ЗАДАНИЕ 1:
Сколько лет, согласно отрывку о родильном доме во время бомбежки, было женщине, которая пришла рожать на третью ночь?
ЗАДАНИЕ 2:
Перепишите из отрывка о родильном доме во время бомбежки фрагмент от слов «И вот эта девочка, будущая» до слов «просто была работа.» включительно, без единого изменения.

ОТРЫВОК ДЛЯ ЧТЕНИЯ:
══════════
Но на тот момент, когда все это рушилось, падало, шумело, мы еще не знали – мы просто пришли на работу. Первые сутки мы отработали, а потом нас никто не сменил, потому что бомбежка была такая массивная, что люди уже никак не могли добраться. И там потихоньку стали люди приходить с округи. Приходили с грудничками, приходили женщины, мужчины, чтобы там как-то спрятаться от войны. 

Наверное, прошло двое суток, и на третью ночь – уже было темно, света не было, газа не было, ничего не было – вдруг раздался такой визг, крик и стук, мы побежали открывать двери. Мы вначале даже не поняли, вошла очень высокого роста женщина, вся закутанная, и кричала: “Тетеньки, где здесь родильный дом? Вы понимаете, мне нужно рожать!” Мы говорим: “Хорошо, раздевайся. Что случилось?” И она говорит: “Ой, как хорошо, что тут есть родильный дом. Вы же понимаете, что мне нужно делать. Я не знаю, куда мне идти”. А ей было лет, наверное, 19. Там стоял перепуганный муж. И мы подумали: “Боже мой, это действительно подвиг. Как она могла добраться? Там же такая бомбежка”.

И вот эта девочка, будущая мама, сделала так, что мы стали организовываться, стали спускать все оборудование. Она у нас родила, она у нас осталась, потому что идти-то некуда было. И так потихоньку люди стали передавать друг другу, стали наши мужчины ездить в подвалы, собирать этих беременных женщин, привозить к нам. У нас организовалась такая палата беременных, которые ждали свои роды. Была у нас палата послеродовых женщин с малышами. В общем как-то так все получилось, совершенно никто не планировал, и никто совершенно не думал, что что-то делает сверхъестественное. Нет, абсолютно, просто была работа. 

— Вы могли бы сказать: “В этих условиях работать невозможно, я пошла”.
══════════
ДАННЫЕ ДЛЯ АНАЛИЗА:
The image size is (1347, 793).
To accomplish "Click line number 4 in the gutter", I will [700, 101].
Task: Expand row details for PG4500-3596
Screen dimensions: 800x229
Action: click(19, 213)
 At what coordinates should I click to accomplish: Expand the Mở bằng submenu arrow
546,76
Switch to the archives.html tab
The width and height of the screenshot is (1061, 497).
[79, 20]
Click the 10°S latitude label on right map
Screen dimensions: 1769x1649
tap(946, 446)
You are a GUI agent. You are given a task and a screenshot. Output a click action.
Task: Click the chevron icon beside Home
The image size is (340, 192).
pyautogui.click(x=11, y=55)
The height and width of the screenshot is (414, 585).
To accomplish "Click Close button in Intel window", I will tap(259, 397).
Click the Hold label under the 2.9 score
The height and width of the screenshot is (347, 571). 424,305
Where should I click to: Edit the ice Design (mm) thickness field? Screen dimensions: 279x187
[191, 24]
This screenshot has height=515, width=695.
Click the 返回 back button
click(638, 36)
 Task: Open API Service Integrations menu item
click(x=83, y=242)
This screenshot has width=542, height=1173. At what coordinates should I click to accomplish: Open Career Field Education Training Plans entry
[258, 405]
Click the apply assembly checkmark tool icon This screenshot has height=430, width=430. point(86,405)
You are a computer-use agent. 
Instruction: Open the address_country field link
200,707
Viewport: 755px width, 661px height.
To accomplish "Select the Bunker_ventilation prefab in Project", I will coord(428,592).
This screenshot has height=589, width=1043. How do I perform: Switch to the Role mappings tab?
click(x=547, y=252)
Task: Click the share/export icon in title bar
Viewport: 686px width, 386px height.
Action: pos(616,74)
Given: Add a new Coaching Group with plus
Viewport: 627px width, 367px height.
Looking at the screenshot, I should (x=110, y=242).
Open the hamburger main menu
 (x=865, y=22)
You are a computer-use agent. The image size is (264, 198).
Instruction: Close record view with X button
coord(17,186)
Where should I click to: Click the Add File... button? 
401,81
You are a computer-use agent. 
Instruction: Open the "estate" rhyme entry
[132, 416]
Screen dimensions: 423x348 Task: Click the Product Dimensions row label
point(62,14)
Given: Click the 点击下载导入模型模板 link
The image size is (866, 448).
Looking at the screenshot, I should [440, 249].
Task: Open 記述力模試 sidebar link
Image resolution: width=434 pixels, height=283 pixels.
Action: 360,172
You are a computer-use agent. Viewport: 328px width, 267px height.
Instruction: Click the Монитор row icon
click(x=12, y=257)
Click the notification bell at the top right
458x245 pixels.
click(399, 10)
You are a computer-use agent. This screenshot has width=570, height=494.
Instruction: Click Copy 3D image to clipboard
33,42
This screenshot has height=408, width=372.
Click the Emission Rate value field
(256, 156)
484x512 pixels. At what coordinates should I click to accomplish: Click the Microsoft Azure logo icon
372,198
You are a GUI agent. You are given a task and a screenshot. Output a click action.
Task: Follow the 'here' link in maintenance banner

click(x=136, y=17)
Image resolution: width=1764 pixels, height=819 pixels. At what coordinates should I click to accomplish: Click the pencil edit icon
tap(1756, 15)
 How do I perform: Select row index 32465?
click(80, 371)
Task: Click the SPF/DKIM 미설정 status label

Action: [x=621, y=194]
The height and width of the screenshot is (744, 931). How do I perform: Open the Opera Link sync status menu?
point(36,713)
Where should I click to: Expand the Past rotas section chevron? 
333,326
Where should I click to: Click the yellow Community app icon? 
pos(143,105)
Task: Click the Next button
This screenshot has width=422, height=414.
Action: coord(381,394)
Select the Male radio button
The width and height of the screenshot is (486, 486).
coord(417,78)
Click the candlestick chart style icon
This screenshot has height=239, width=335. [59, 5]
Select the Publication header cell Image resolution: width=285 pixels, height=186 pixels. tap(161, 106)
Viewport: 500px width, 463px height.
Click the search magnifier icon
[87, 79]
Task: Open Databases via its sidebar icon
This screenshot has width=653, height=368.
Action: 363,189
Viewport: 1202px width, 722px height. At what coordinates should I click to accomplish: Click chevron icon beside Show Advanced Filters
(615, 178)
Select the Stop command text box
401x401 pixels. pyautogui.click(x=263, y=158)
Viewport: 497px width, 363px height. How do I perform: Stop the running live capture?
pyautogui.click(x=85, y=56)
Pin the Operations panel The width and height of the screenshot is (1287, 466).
══════════
ОТВЕТ 1:
Примерно 19 лет.

ОТВЕТ 2:
И вот эта девочка, будущая мама, сделала так, что мы стали организовываться, стали спускать все оборудование. Она у нас родила, она у нас осталась, потому что идти-то некуда было. И так потихоньку люди стали передавать друг другу, стали наши мужчины ездить в подвалы, собирать этих беременных женщин, привозить к нам. У нас организовалась такая палата беременных, которые ждали свои роды. Была у нас палата послеродовых женщин с малышами. В общем как-то так все получилось, совершенно никто не планировал, и никто совершенно не думал, что что-то делает сверхъестественное. Нет, абсолютно, просто была работа.